SpaceX a réalisé sa toute première émission d’obligations après son introduction en bourse le 23 juin, levant au moins 25 milliards de dollars via des obligations non garanties de premier rang, réparties sur cinq échéances. Cette émission n’intervient que 11 jours après son IPO du 12 juin. Les documents examinés par Reuters indiquent que les cinq échéances sont de 5 ans, 7 ans, 10 ans, 20 ans et 30 ans ; les montants souscrits par les investisseurs se sont déjà approchés de 85 milliards de dollars, soit plus de trois fois le montant de l’émission.
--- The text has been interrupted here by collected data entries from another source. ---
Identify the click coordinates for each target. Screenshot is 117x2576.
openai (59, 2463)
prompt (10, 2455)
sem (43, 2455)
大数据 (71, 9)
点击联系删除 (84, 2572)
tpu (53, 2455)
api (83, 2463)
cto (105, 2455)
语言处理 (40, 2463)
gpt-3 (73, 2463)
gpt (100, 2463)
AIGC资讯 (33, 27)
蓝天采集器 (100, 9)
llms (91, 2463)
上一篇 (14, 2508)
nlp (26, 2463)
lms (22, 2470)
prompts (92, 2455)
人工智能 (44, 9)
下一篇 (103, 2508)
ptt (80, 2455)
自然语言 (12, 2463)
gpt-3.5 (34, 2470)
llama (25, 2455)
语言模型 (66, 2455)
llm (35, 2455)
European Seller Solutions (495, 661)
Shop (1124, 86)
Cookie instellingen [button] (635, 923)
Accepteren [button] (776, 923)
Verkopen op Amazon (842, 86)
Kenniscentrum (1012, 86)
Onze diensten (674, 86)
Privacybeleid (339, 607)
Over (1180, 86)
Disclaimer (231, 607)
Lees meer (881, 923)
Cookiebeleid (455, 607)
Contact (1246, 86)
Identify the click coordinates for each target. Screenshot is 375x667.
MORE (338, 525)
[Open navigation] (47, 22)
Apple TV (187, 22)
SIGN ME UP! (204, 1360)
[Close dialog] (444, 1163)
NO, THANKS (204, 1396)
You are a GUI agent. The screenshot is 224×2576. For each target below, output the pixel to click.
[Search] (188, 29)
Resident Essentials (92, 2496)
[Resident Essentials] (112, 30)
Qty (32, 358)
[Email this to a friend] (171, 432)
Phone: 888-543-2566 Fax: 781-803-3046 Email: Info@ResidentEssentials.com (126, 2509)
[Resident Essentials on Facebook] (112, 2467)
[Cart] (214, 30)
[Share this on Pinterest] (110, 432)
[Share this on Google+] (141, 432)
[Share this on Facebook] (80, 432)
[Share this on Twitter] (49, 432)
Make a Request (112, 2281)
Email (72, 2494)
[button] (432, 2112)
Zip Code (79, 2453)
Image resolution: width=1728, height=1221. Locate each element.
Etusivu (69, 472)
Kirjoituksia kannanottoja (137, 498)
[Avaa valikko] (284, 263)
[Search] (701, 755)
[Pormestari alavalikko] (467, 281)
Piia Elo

Conception des obligations de SpaceX : taux fixe de 5 à 30 ans, souscriptions de 85 milliards de dollars
D’après les documents examinés par Reuters, cette émission couvre cinq échéances, 5 ans, 7 ans, 10 ans, 20 ans et 30 ans. Il s’agit, dans tous les cas, d’obligations non garanties de premier rang, avec un taux d’intérêt fixe sur toute la durée maximale de 30 ans. SpaceX indique que cette structure permet d’obtenir un financement long terme à faible coût. Les souscriptions, proches de 85 milliards de dollars, ont dépassé l’offre de plus de trois fois, reflétant une forte demande des investisseurs institutionnels pour la dette de SpaceX après l’obtention récente d’une note de qualité investissement.
Utilisation des fonds de l’émission : remboursement de prêts relais et extension d’infrastructures pour l’IA
SpaceX indique que les fonds levés servent notamment à : rembourser des prêts relais antérieurs ; et à des usages généraux d’entreprise pour l’expansion d’infrastructures d’IA, y compris la construction d’infrastructures électriques, de centres de données, de puces et d’autres matériels informatiques. SpaceX affirme que ces constructions nécessitent des dizaines de milliards de dollars.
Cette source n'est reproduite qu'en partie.